## Requirements
Reproduce the data below verbatim, line by line, omitting the pictures from your answer.
****************************************
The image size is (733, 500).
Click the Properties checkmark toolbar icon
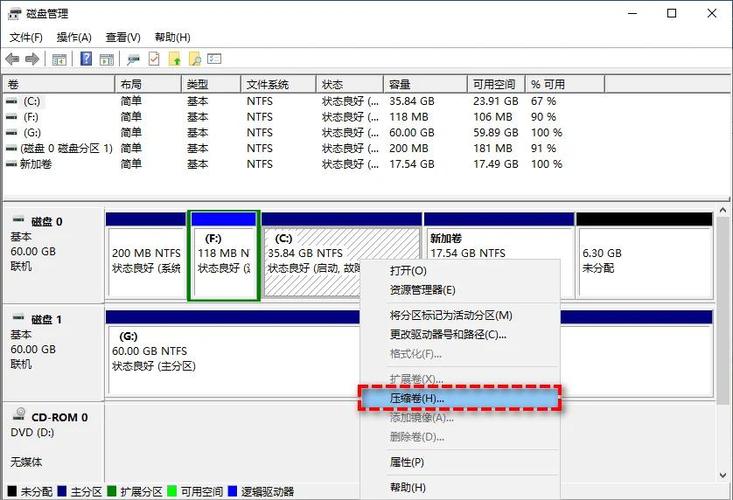coord(155,59)
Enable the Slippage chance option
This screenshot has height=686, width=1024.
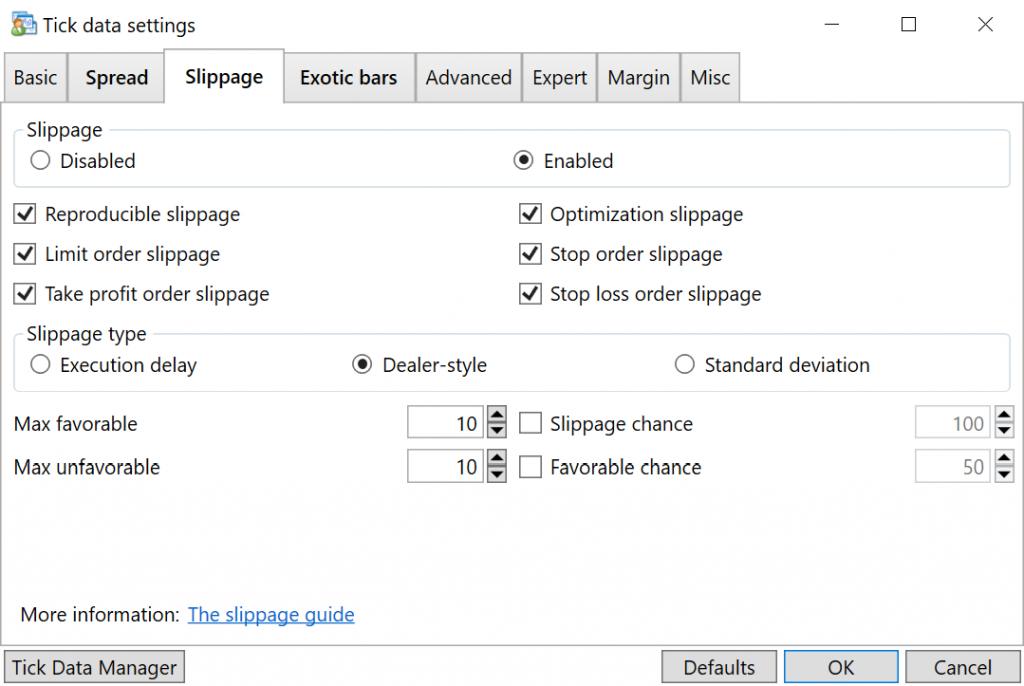point(530,422)
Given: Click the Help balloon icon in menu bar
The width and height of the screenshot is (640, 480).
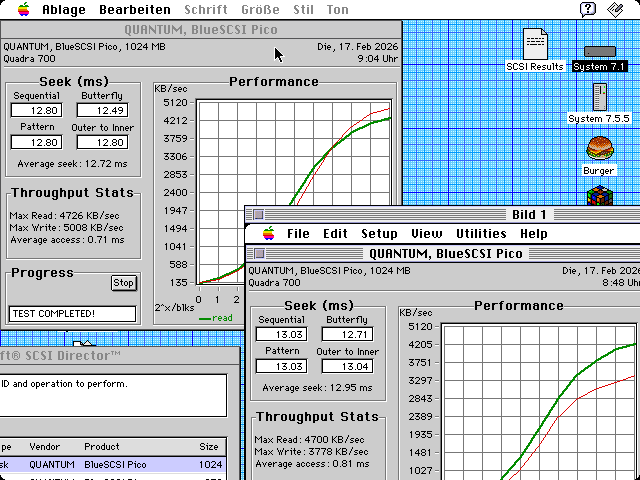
****************************************
## Solution for this problem
The image size is (733, 500).
Click the Properties checkmark toolbar icon
coord(155,59)
Enable the Slippage chance option
This screenshot has height=686, width=1024.
point(530,422)
Given: Click the Help balloon icon in menu bar
The width and height of the screenshot is (640, 480).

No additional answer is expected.